**Task details:**
In the passage on MAOA genotype and depression, roughly what share of genes on inactive X chromosomes may be expressed?

**Supplied text:**
--------------------------------------------------

To our knowledge, the observation that females bearing the MAOA genotype 3/4 are at increased risk of depression relative to either 3/3 or 4/4 homozygote has not been reported previously. Based on transcriptional efficiency alone, we would expect expression of the MAOA gene in 3/4 females to fall between expression in 3/3 and 4/4 females. The phenomenon of X-chromosome inactivation in females, however, complicates a simple model of differential allele expression for MAOA. Because X-chromosome inactivation occurs in early embryogenesis (22), the extent of variation among heterozygotes in tissue mosaicism for MAOA allele expression is unknown and may be substantial. Moreover, approximately 15% of genes on inactive X chromosomes may be expressed (23). These features of X-chromosome inactivation and gene expression make our observation that 3/4 females are at increased risk of depression difficult to interpret in terms of transcriptional efficiency alone. Nevertheless, to the best of our knowledge, our report is the first to examine and report a relationship between MAOA genotype and depressive symptoms in females undergoing CABG surgery.

--------------------------------------------------

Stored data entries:
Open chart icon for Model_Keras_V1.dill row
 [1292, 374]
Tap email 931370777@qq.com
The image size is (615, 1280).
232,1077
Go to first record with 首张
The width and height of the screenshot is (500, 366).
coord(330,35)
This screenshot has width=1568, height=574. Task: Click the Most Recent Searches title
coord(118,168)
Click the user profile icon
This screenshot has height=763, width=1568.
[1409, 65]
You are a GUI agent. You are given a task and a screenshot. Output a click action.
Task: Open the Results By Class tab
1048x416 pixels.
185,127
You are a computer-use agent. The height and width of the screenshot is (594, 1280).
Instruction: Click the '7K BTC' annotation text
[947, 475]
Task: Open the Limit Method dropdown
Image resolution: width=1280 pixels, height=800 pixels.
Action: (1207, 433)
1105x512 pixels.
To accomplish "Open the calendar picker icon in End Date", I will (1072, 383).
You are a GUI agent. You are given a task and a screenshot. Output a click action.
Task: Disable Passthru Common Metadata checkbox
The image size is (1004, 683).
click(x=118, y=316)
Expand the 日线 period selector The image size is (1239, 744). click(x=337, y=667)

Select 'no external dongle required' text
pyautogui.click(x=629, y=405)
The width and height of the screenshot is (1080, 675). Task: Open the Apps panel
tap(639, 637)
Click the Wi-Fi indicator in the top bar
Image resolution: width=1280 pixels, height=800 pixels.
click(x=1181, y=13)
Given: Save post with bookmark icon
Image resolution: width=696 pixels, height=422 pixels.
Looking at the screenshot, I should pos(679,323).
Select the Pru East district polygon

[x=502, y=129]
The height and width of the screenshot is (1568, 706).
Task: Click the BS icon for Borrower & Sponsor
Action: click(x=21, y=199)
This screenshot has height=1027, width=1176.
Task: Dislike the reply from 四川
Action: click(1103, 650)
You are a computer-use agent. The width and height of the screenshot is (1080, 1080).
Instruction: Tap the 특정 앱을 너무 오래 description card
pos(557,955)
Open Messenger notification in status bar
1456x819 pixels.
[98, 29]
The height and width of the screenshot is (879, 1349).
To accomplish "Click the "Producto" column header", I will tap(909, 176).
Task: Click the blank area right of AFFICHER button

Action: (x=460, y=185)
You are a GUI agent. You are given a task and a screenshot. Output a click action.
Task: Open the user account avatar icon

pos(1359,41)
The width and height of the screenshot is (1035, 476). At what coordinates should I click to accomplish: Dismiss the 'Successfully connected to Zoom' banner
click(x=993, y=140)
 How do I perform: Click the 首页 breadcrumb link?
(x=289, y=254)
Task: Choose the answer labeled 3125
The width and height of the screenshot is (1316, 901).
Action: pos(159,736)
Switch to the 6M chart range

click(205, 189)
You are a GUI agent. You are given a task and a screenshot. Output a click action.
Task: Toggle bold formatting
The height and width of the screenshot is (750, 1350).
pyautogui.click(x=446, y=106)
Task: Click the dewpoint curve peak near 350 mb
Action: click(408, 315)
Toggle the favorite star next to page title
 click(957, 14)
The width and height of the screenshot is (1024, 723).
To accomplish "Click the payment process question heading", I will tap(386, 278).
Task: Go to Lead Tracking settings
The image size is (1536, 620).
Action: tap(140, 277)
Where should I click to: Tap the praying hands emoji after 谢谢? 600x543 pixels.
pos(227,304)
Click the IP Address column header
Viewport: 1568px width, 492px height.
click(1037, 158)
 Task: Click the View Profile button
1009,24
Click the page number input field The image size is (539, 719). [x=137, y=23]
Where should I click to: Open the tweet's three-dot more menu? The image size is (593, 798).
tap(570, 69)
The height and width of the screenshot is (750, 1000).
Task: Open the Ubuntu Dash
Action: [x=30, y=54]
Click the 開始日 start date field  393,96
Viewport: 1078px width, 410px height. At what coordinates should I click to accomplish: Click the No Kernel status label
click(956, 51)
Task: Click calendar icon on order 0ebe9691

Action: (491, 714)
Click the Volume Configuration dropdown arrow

--------------------------------------------------

**Task result:**
Approximately 15%.